**Assignment**.
Only the lines from the one containing "Viewport: 1426px width, 652px" through the last line of the entries are wanted. Transcribe them exactly.

**Exercise data**.
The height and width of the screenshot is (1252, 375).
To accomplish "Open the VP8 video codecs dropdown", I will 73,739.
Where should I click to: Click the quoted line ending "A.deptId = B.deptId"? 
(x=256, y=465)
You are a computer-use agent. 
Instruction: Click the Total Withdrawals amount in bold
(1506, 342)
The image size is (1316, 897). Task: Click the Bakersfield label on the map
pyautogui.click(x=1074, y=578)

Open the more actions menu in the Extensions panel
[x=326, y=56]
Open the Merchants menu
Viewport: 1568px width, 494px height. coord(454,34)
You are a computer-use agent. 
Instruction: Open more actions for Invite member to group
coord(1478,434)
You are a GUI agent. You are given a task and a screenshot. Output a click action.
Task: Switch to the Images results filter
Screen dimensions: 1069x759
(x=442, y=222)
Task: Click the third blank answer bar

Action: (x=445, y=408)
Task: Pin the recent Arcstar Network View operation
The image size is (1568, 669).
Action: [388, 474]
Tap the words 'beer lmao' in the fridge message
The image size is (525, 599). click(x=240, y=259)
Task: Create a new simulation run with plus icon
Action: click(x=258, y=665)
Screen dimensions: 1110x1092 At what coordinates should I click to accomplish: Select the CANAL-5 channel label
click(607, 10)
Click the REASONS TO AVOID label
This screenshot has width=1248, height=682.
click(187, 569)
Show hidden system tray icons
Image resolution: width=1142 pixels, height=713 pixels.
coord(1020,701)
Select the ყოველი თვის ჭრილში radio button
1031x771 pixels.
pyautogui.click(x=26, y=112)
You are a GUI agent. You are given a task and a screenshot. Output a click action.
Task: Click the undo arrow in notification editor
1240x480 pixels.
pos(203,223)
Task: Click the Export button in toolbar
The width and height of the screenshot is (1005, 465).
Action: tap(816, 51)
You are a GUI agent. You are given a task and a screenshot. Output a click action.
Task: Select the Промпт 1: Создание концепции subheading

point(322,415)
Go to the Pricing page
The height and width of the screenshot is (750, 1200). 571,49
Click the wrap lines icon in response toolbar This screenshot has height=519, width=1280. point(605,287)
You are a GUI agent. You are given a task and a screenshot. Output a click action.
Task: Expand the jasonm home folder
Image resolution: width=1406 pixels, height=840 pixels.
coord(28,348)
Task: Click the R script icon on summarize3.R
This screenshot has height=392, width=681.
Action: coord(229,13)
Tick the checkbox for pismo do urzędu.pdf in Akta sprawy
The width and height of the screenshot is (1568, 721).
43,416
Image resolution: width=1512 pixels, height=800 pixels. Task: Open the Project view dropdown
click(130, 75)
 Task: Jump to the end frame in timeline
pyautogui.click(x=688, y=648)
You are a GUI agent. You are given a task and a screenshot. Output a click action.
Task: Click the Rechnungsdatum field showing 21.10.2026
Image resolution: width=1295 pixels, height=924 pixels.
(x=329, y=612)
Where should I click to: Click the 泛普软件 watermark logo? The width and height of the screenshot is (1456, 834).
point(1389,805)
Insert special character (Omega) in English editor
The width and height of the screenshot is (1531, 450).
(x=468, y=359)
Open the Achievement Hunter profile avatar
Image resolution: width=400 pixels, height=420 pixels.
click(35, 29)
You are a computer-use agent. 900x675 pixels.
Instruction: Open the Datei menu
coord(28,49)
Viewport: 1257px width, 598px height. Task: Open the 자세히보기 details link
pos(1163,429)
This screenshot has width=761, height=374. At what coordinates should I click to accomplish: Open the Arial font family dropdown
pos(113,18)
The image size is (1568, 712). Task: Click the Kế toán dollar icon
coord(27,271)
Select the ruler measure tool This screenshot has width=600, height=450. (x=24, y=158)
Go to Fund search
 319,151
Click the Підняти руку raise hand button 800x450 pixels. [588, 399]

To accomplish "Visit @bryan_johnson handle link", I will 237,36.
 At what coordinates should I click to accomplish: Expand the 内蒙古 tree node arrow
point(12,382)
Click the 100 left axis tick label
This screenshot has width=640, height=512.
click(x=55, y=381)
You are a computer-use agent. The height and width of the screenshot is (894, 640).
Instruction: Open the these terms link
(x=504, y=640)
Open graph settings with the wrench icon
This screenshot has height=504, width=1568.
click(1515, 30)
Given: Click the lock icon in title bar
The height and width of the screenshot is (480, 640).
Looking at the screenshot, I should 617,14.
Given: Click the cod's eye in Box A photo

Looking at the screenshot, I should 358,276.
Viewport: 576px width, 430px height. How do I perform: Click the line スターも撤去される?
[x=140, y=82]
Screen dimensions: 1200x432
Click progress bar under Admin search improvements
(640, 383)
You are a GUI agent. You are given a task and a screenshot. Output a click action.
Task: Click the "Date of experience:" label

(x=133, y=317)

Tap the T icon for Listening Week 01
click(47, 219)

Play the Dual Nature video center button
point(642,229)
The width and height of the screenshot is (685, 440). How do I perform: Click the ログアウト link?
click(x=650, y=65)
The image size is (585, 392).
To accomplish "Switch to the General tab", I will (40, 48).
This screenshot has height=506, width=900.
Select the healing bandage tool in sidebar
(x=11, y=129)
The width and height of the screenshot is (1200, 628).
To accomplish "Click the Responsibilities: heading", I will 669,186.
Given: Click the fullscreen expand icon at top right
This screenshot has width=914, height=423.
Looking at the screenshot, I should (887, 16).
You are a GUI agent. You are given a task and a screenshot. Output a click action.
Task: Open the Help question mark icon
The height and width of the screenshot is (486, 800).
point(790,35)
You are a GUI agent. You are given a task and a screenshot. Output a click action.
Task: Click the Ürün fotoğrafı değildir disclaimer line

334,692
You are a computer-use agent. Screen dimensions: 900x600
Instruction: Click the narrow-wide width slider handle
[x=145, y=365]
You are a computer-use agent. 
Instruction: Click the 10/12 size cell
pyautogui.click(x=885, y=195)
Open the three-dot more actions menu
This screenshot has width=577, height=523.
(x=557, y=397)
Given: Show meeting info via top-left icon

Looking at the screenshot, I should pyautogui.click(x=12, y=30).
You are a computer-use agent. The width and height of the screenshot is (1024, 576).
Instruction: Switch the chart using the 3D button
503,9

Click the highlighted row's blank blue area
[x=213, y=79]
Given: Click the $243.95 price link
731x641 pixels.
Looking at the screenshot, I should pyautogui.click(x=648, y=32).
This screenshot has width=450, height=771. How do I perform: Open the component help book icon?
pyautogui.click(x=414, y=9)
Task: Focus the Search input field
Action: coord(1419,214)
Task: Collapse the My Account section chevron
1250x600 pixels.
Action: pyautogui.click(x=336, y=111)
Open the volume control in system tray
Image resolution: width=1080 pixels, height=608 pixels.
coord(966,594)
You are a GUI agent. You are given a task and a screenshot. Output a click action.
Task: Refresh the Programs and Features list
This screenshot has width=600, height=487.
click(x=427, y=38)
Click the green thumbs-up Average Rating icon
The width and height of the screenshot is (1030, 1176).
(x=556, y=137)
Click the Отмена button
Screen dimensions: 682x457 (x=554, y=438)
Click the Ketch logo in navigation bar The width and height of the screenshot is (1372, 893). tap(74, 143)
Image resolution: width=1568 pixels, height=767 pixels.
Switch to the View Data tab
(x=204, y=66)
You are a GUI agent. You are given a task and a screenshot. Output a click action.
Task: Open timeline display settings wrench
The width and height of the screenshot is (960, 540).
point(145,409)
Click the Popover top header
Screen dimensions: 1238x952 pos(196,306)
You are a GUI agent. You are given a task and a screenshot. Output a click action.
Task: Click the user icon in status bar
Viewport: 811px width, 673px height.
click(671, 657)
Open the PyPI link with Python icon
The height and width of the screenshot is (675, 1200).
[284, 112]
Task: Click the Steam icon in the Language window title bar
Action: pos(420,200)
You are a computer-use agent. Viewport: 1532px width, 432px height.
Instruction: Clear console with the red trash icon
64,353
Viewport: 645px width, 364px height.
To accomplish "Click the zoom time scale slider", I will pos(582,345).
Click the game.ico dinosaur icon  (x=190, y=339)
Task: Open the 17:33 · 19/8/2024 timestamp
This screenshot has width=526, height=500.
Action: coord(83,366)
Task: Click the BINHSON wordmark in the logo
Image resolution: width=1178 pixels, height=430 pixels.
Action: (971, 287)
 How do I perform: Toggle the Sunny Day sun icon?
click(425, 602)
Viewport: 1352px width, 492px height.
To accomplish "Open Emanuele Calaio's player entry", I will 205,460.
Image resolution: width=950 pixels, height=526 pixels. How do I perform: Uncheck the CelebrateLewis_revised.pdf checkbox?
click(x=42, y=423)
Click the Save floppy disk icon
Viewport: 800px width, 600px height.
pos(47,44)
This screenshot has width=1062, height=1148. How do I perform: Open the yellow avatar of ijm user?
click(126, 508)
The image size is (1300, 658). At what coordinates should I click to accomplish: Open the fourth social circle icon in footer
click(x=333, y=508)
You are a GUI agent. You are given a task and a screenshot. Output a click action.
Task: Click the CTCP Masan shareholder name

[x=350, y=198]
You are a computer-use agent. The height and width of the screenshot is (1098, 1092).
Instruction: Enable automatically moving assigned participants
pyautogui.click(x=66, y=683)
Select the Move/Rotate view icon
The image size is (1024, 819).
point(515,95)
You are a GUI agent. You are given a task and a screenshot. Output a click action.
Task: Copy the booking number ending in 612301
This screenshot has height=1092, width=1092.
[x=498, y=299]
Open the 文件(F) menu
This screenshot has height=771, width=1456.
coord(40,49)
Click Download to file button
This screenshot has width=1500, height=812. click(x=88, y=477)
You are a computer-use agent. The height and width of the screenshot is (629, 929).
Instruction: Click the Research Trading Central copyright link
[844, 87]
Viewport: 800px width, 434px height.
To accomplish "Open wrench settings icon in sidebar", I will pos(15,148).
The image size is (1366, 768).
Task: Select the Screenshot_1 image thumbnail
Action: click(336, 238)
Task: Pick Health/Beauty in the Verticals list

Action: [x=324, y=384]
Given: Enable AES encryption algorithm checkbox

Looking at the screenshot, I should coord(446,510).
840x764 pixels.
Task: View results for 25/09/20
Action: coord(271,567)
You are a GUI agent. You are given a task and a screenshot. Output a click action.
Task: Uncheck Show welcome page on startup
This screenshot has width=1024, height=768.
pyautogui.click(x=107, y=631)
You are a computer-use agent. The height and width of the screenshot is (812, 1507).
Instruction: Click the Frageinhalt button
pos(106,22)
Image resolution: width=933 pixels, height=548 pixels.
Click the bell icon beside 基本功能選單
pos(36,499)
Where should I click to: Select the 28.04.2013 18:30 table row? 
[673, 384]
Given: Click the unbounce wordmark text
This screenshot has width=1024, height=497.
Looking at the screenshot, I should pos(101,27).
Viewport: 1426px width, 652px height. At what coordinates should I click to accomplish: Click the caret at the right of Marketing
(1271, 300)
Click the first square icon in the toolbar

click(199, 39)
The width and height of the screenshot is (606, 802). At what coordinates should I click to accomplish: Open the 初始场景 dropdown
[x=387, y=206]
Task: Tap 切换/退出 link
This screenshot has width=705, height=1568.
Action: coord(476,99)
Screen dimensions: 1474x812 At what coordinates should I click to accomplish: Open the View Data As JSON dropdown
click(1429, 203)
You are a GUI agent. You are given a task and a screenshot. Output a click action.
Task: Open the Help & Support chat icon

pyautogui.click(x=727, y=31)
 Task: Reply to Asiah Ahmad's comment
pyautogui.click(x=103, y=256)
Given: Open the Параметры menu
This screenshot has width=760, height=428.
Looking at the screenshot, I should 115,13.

**Response to the task**.
Viewport: 1426px width, 652px height. At what coordinates should I click to accomplish: Click the caret at the right of Marketing
(1271, 300)
Click the first square icon in the toolbar

click(199, 39)
The width and height of the screenshot is (606, 802). At what coordinates should I click to accomplish: Open the 初始场景 dropdown
[x=387, y=206]
Task: Tap 切换/退出 link
This screenshot has width=705, height=1568.
Action: coord(476,99)
Screen dimensions: 1474x812 At what coordinates should I click to accomplish: Open the View Data As JSON dropdown
click(1429, 203)
You are a GUI agent. You are given a task and a screenshot. Output a click action.
Task: Open the Help & Support chat icon

pyautogui.click(x=727, y=31)
 Task: Reply to Asiah Ahmad's comment
pyautogui.click(x=103, y=256)
Given: Open the Параметры menu
This screenshot has width=760, height=428.
Looking at the screenshot, I should 115,13.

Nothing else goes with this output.